My medium foot trundled forward, caught his skirmishers, and pushed them back. Interestingly we found that they were not going to do that great against his longbow, because the main unit involved was disrupted. I need to make sure I employ these guys “clean” they need all the dice they can get.

In the centre, Dan lost by pernicious dice.  2 of the units of knights were tied up with light horse and light foot. the other 2 units headed toward the armoured spear and the chariots. The armoured spear fell back (on examination of the charts I needed to leave ’em there, they were well able to look after themselves) and the chariots sat, while one unit of  mixed foot moved up on the chariots left,  trying to remember where they packed the anti-cavalry stakes.  The idea was to have them on the flank of anything engaging the chariots, though things were looking thin for the weelie boys facing 2 units of knights.

It worked partially, though. Dan had to adjust his leftmost (my point of view)  pack of knights to acknowledge the mixed unit, so only 4 guys charged the wheelie boys. then Dan’s dice exploded, leaving a horrid mess all over the table. The knights only had 2 advantaged dice on impact with the chariots, and I rolled 2 hits, he only one.
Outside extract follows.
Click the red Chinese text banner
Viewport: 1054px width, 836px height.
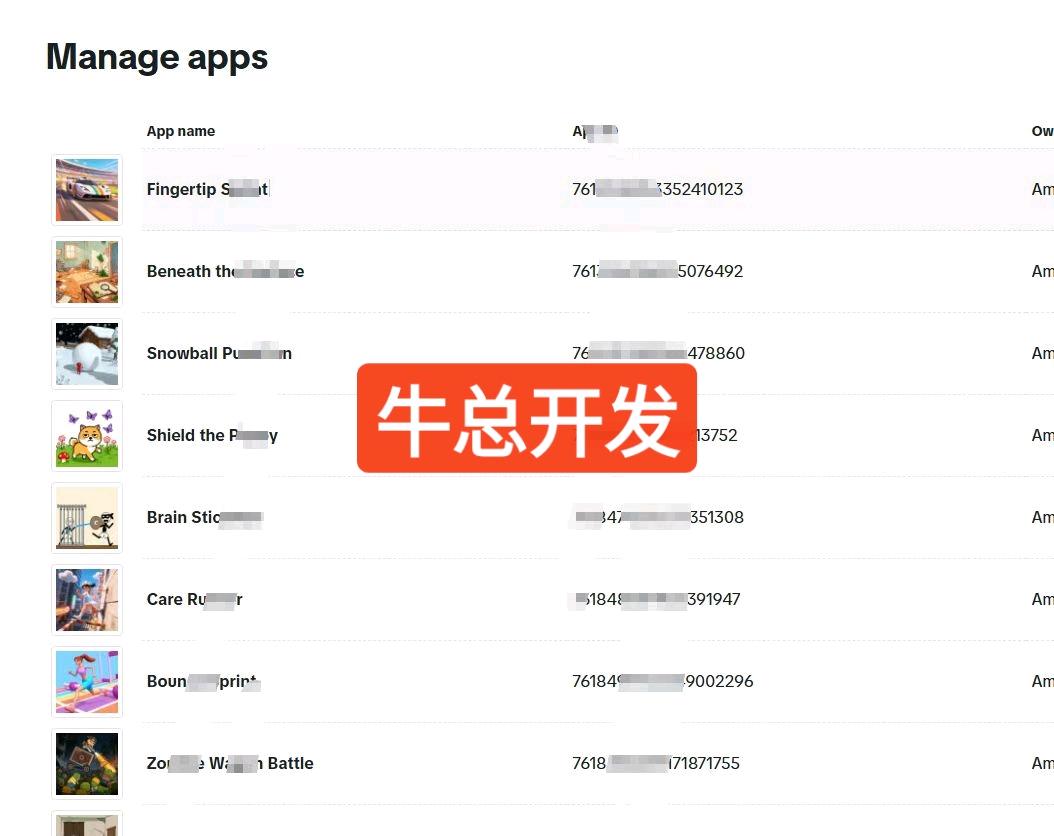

Then in combat, I got 4 hits, a knight died, they went disordered and the general died too, disrupting the other knight group. ( cannot remember if we rolled for the first, engaged group for seeing the general run over by a delivery van). On Dan’s right one group of skirmishers was dead, another about to be charged by medium foot, and the poor longbow were next on the list.  While I had failed to achieve much on my right, I had not got myself boxed in, either, so he had nothing happening there. So we called it a chinese victory at this stage.

The only thought I have here is how, in FoG, am I going to minimise the effect of a blown die roll or 2. Clearly you need to look at more average, capable, units, so if one fold, the strength of the army is not critically reduced; rather than a situation where if one or 2 of certain units are lost, the game is over, pack it up.

But I have no idea how to achieve that.